(Recorded data)
▼
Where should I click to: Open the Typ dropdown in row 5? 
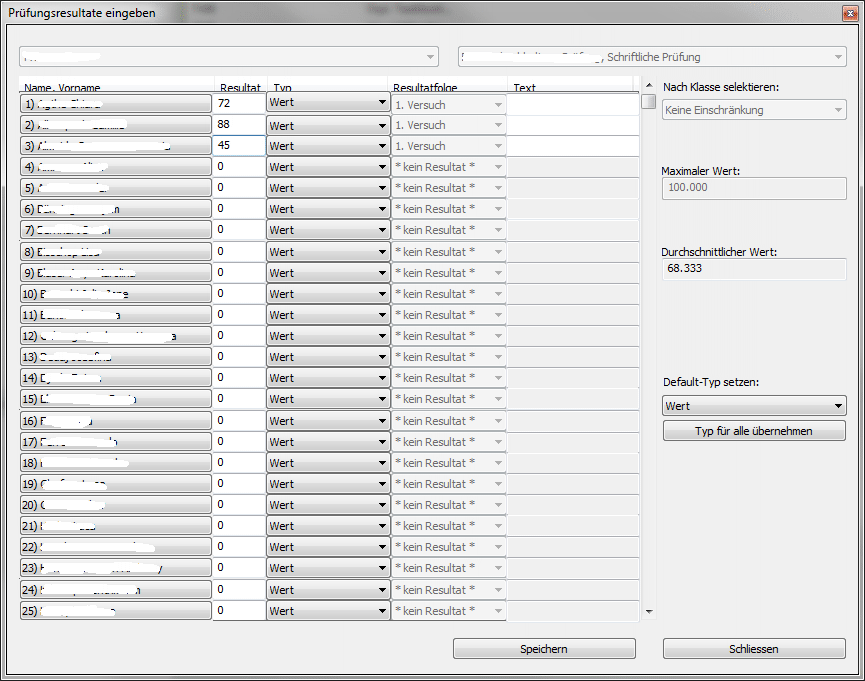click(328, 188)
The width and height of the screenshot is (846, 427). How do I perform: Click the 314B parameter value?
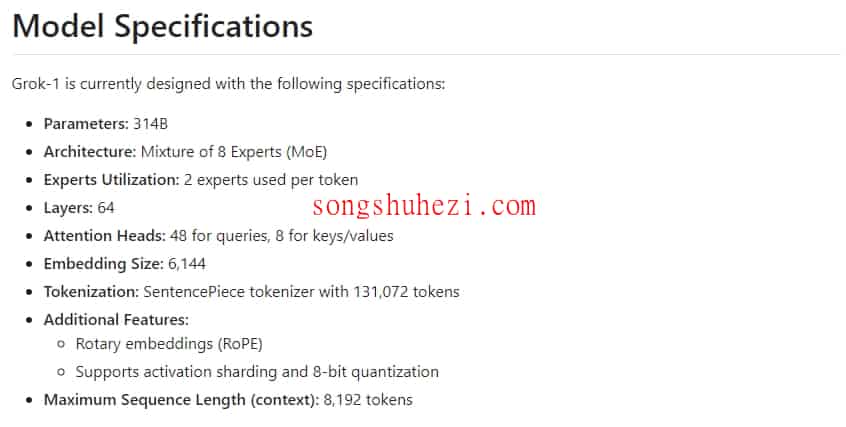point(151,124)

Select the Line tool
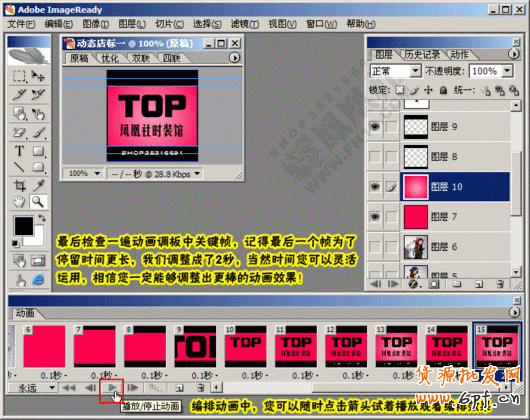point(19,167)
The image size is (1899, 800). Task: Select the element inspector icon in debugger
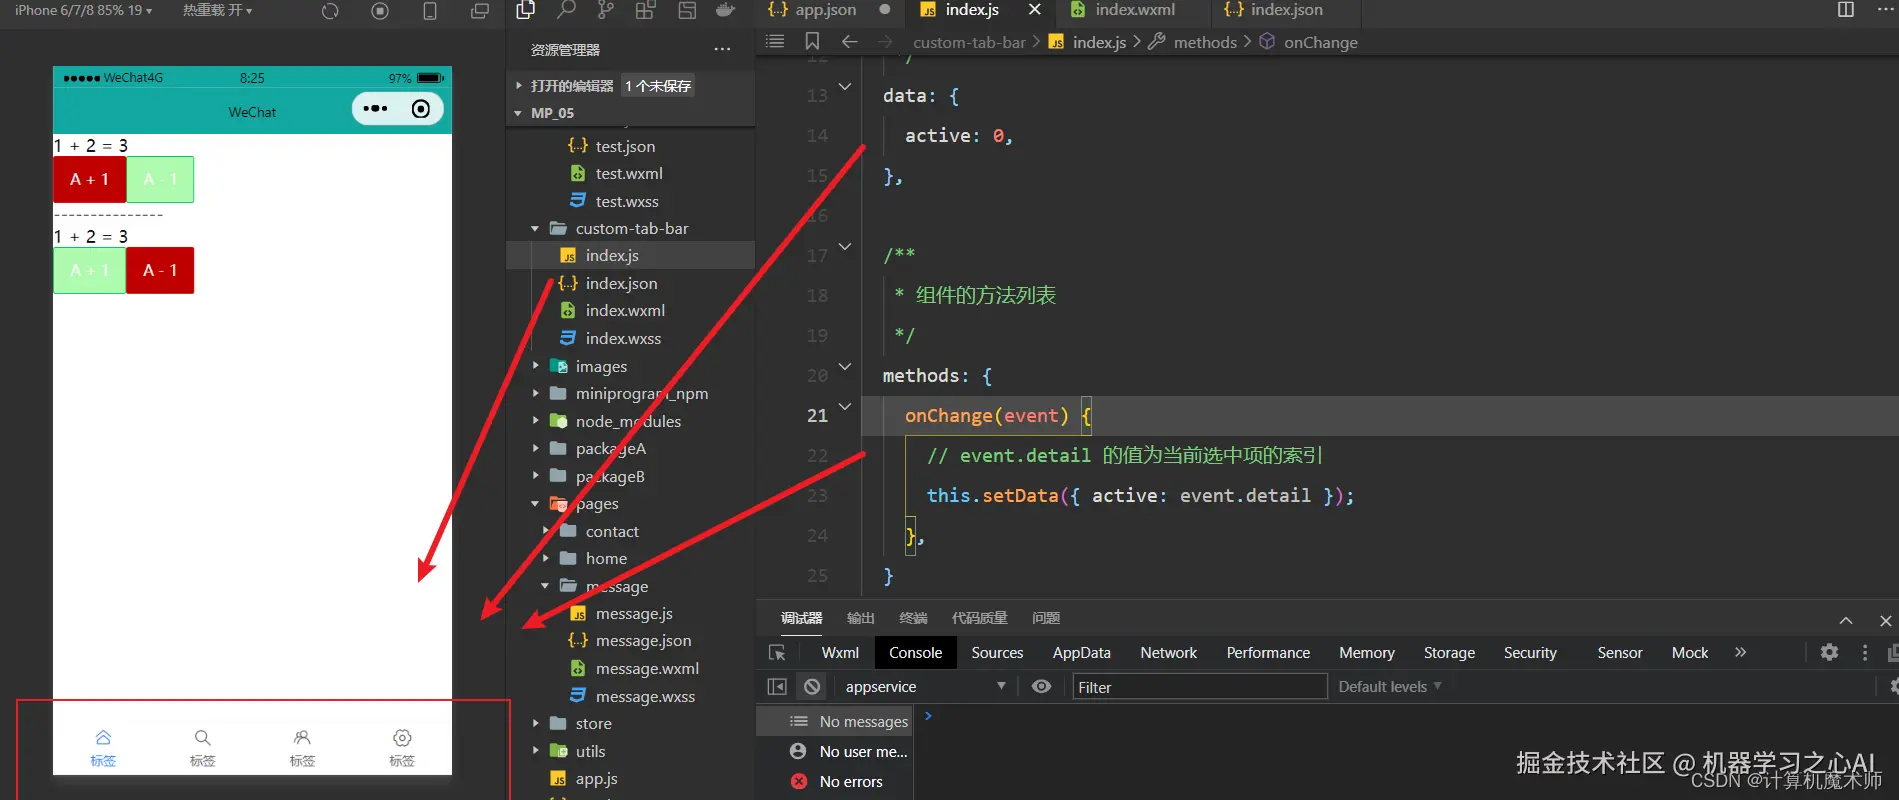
▲
__TASK REQUIREMENTS__: Write out every one of the rows above word for word, leaving the pictures out.

__IN RESPONSE__:
Where should I click to: Open the Typ dropdown in row 5? 
click(328, 188)
The width and height of the screenshot is (846, 427). How do I perform: Click the 314B parameter value?
point(151,124)

Select the Line tool
point(19,167)
The image size is (1899, 800). Task: Select the element inspector icon in debugger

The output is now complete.